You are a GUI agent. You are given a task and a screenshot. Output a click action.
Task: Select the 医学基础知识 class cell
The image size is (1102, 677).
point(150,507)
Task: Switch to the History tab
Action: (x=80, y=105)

# PROBLEM TO SOLVE:
Your answer is to contain exactly the lines from the one holding "Task: Select the 医学基础知识 class cell" to the end of the entries, with no other line.

# RESPONSE:
Task: Select the 医学基础知识 class cell
The image size is (1102, 677).
point(150,507)
Task: Switch to the History tab
Action: (x=80, y=105)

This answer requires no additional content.